*Required work:* Output, as a numbered list with blank lines omitted, the lines of the listing from the line containing "This screenshot has width=1189, height=986." through the line containing "pyautogui.click(x=28, y=175)", both included.

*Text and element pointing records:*
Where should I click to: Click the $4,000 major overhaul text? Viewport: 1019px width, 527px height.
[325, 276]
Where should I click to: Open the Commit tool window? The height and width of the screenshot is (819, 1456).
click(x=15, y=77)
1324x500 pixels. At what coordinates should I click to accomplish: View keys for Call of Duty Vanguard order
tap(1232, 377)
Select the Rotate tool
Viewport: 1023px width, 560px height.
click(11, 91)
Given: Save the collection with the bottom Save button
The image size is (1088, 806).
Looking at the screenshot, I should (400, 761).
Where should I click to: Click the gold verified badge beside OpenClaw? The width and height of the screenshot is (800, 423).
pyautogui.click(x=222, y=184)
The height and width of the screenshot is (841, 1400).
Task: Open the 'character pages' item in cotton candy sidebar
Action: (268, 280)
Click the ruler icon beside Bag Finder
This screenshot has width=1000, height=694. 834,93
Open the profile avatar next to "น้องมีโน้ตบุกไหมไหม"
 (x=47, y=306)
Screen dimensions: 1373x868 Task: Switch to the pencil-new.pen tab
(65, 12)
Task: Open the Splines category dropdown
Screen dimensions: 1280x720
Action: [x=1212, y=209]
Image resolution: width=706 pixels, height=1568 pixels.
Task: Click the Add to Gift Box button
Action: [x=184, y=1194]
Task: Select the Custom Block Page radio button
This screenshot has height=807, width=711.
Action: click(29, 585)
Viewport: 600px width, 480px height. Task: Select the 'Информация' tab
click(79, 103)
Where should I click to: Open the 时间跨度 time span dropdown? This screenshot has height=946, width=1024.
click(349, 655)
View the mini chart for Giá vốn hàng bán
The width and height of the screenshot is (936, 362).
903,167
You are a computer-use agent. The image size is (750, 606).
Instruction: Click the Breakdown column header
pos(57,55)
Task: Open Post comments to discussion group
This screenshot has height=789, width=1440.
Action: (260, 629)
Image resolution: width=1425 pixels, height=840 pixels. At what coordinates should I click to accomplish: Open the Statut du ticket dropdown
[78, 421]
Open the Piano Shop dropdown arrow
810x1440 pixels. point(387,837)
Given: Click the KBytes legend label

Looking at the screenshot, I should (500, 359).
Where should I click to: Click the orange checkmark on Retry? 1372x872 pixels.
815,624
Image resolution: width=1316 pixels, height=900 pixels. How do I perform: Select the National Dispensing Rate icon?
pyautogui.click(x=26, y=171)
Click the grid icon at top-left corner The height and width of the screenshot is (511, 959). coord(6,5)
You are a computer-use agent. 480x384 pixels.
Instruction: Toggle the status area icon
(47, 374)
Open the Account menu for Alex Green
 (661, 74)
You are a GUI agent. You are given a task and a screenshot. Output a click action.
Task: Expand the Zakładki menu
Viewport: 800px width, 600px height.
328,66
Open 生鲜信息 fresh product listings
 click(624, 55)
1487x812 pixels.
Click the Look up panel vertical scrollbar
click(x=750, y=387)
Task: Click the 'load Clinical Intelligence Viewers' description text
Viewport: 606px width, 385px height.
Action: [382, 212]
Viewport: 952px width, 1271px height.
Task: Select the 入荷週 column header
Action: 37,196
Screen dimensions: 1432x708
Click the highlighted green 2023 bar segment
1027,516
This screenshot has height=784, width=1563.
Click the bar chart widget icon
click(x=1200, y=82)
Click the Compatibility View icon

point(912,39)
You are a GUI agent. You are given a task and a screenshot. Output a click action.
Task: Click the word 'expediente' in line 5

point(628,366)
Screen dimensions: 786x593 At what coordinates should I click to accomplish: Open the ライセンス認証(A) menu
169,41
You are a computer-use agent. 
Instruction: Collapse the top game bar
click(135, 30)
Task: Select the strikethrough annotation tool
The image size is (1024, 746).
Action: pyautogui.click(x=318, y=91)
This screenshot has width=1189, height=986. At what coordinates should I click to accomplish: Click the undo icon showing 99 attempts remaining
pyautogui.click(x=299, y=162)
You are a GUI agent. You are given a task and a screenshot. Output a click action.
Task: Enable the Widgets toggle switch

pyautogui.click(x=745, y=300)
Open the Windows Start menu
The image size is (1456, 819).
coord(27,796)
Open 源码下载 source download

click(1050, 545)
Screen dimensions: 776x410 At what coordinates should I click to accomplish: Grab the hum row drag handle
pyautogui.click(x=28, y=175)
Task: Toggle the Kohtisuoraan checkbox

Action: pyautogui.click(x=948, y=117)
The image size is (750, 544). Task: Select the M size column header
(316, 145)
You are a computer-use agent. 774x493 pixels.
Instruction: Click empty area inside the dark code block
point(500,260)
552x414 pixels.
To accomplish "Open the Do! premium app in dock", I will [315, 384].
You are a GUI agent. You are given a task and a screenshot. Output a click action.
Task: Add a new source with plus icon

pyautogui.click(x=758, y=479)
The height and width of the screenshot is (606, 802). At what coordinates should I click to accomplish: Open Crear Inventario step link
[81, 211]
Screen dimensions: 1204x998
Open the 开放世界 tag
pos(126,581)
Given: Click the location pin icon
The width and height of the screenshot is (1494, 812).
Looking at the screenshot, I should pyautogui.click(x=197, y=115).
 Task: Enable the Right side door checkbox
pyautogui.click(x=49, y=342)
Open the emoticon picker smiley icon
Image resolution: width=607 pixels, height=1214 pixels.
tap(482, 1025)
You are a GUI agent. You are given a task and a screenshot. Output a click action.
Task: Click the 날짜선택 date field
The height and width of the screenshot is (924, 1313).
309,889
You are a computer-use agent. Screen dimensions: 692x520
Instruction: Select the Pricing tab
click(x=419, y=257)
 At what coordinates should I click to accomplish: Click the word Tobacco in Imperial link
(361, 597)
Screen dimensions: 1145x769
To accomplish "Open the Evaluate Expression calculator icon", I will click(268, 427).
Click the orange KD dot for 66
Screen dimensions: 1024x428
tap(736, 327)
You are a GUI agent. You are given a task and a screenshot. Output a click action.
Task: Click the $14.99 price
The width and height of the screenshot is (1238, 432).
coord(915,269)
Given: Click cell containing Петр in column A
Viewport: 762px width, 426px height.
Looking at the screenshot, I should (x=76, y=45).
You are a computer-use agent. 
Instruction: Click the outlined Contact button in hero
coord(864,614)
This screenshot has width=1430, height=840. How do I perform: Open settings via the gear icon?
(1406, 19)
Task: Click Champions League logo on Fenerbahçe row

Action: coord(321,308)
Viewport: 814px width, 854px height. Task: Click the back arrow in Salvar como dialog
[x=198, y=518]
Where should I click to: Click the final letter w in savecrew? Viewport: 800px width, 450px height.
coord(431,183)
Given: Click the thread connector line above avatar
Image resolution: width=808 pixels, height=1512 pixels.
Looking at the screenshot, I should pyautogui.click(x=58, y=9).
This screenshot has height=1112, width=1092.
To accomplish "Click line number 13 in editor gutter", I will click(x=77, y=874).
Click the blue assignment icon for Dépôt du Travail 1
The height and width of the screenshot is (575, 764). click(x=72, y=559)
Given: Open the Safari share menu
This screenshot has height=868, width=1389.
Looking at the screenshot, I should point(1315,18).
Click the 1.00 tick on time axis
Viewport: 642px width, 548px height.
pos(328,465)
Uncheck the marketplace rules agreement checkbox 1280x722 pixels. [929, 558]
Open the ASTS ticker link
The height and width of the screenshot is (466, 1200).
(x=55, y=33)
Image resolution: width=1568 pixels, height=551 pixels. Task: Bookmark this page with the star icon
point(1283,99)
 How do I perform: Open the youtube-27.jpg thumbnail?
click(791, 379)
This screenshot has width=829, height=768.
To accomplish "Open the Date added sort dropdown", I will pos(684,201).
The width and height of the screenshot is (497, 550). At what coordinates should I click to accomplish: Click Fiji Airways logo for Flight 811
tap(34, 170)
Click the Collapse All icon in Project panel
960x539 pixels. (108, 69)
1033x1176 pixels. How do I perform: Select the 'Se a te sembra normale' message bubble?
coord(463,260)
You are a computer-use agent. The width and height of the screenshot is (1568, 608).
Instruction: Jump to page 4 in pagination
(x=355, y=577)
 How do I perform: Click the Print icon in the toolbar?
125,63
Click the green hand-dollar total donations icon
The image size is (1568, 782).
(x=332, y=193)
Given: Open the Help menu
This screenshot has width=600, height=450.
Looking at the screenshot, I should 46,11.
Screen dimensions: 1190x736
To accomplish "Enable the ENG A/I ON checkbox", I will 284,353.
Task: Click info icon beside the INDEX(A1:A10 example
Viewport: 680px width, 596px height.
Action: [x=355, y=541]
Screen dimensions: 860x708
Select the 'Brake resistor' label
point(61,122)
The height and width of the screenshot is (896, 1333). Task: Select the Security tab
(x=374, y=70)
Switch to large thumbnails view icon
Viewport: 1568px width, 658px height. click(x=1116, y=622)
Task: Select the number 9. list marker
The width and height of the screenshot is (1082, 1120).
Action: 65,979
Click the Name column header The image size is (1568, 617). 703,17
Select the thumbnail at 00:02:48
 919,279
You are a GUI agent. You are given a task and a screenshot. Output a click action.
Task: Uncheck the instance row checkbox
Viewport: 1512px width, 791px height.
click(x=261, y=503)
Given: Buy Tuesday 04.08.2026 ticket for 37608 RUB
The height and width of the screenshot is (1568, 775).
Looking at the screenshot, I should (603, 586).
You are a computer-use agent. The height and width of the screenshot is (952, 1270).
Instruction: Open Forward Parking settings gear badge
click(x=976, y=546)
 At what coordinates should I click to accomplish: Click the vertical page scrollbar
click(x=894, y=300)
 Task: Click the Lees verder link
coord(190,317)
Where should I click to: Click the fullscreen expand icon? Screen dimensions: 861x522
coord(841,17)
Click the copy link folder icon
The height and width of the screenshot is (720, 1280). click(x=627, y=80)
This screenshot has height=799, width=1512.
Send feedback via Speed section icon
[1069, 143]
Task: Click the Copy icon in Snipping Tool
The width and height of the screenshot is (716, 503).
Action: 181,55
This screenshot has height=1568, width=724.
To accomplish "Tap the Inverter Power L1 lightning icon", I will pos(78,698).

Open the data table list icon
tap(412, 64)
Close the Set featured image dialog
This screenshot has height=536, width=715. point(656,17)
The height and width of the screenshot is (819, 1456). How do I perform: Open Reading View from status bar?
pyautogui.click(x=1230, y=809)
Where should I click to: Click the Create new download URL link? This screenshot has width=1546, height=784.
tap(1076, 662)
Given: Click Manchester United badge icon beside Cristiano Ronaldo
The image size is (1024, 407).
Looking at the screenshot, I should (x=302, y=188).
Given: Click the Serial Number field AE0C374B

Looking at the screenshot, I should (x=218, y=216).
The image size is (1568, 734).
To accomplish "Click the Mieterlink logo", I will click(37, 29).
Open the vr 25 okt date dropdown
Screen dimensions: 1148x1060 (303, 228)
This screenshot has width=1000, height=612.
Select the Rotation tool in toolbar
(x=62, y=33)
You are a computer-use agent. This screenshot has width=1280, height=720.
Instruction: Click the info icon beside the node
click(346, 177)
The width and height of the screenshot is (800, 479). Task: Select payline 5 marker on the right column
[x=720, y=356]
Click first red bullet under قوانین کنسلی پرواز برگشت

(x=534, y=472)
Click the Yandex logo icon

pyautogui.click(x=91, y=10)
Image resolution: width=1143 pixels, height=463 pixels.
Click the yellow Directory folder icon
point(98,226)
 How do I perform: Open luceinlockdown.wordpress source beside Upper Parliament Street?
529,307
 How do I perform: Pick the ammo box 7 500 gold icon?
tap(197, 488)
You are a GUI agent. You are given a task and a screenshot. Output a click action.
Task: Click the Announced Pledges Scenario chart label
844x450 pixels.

*The response:*
1. This screenshot has width=1189, height=986. At what coordinates should I click to accomplish: Click the undo icon showing 99 attempts remaining
2. pyautogui.click(x=299, y=162)
3. You are a GUI agent. You are given a task and a screenshot. Output a click action.
4. Task: Enable the Widgets toggle switch
5. pyautogui.click(x=745, y=300)
6. Open the Windows Start menu
7. The image size is (1456, 819).
8. coord(27,796)
9. Open 源码下载 source download
10. click(1050, 545)
11. Screen dimensions: 776x410 At what coordinates should I click to accomplish: Grab the hum row drag handle
12. pyautogui.click(x=28, y=175)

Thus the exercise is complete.